Laurence Alia (French actor Melvil Poupaud) is unsatisfied. He is content with his girlfriend Fred (Suzanne Clément) and his post as a teacher, but there is the perpetual nagging sensation that something is amiss. After struggling in solitude for what he later describes as an eternity, Laurence finally confesses his urge to Fred while they sit in a car wash. The machines whirr and whiz past, light comes, and moves away. It’s an inspired setting for such a scene, and wonderfully adds to the feeling of claustrophobia and urgency of the confession. Fred is understandably shocked and talks with her sister Stéphanie (Monia Chokri), who offers sardonic one-liners, and little else. But with a love-conquers-all-ethos, Fred jumps on board, sending Laurence’s journey into motion.

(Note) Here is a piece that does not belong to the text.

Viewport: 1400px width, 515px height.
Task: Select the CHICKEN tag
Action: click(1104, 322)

People are quick to show their liberal minds and open hearts. When standing in line in the cafeteria, a colleague quips gleefully, “It’s a revolt,” to which Laurence replies, “No, it’s a revolution.” Fred too becomes swept up in Laurence’s transformation. She sits by his feet in a bathroom bleached white by the sun watching him apply makeup, looking on with a mix of tenderness and wonder.

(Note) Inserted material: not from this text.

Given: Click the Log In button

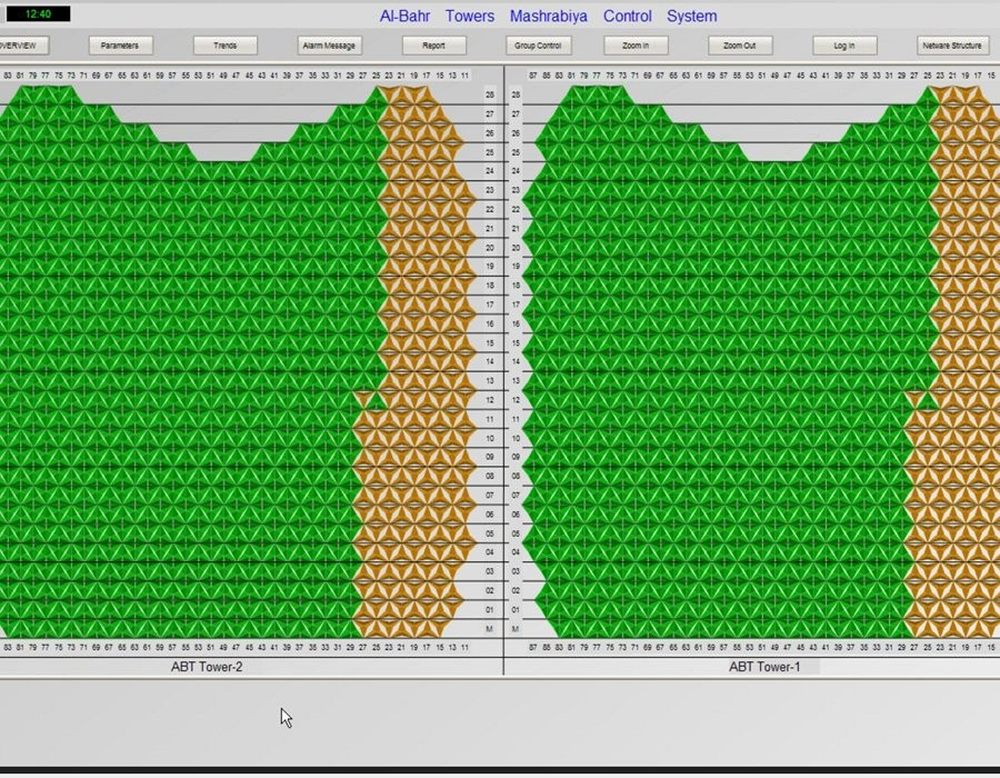Looking at the screenshot, I should tap(844, 46).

Laurence’s world, the people around him, want to be strong enough, human enough, to support him in this transformation, but as one group begins to recede, the rest follow suit. Trouble at work, trouble at home, and through all of it, Poupaud’s physical transformation continues, mainly exemplified by the lengthening of his hair but also apparent in his gait, in his stare, in the way he sits, stands, breathes. Laurence needs Fred (an ingenious name reversal, both are unisex in French, and so the names are interchangeable), and Fred loves Laurence unconditionally, but over time she is broken down. In a wrenching scene, an elderly waitress cannot help but peep, asking about their personal life, how hard it must be. To an outsider, it’s no more than a novelty. Fred erupts, plates crashing, a voice passed rage and into grief, having lost all control, letting the years of frustration seethe from her pores. The waitress is stunned, could never have known the anguish and resentment this process has created in this woman. Fred is over the top, but so is the situation; the melodrama fits the context, the opulence overwhelms, and then satisfies.

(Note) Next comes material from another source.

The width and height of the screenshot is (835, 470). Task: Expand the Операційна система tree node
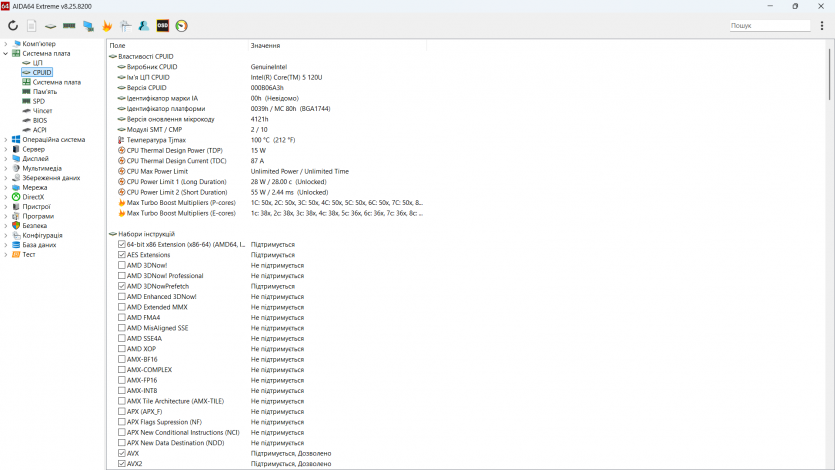click(5, 140)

Their love, so pure, is finite again—human—and they separate. Through it all, Dolan bombards the audience with every music genre, Prokofiev to Duran Duran to Celine Dion, as well as every costume, hair style, camera angle he can conjure up. At times, the artifice can overshadow such as with the one-dimensionality of Chokri’s character or the “Grand Dames” Laurence takes refuge with at various points in the story—the ladies are all tell, no show. In a film twice as long as its counterparts, it can be said to be guilty of leaving everything in. Dolan proclaimed his frustration in May when not being accepted into the main competition at Cannes, alongside the likes of Haneke and Kiarostami, and being relegated to the “Un Certain Regard” sidebar for the second time. (It should not go without saying that Dolan having three features in Cannes before the age of 24 must be a record and is an incredible achievement in itself.) Perhaps an older, more experienced filmmaker might have trimmed in places (Dolan is the editor as well) but Laurence unapologetically excises nothing; it assumes the legitimacy of each frame.

Dolan did not set out to make a small movie. He made an epic, and the validity of this choice is reflected in the relationship it depicts. Laurence and Fred are soul mates and that love grows and shrinks, becomes toxic and then purifies, dies and comes back to life. After they reunite for the first and likely not the last time, running down the street in suburban Quebec, real time is slowed, music plays, clothes begin to fall from the sky. Square, unforgiving grey brick houses give way to the torrent of green shirts, purple sweaters, red pants and blue socks that shower them in a euphoric, if brief, filmic miracle. Again, Dolan proves that, to him, “exuberance is beauty.”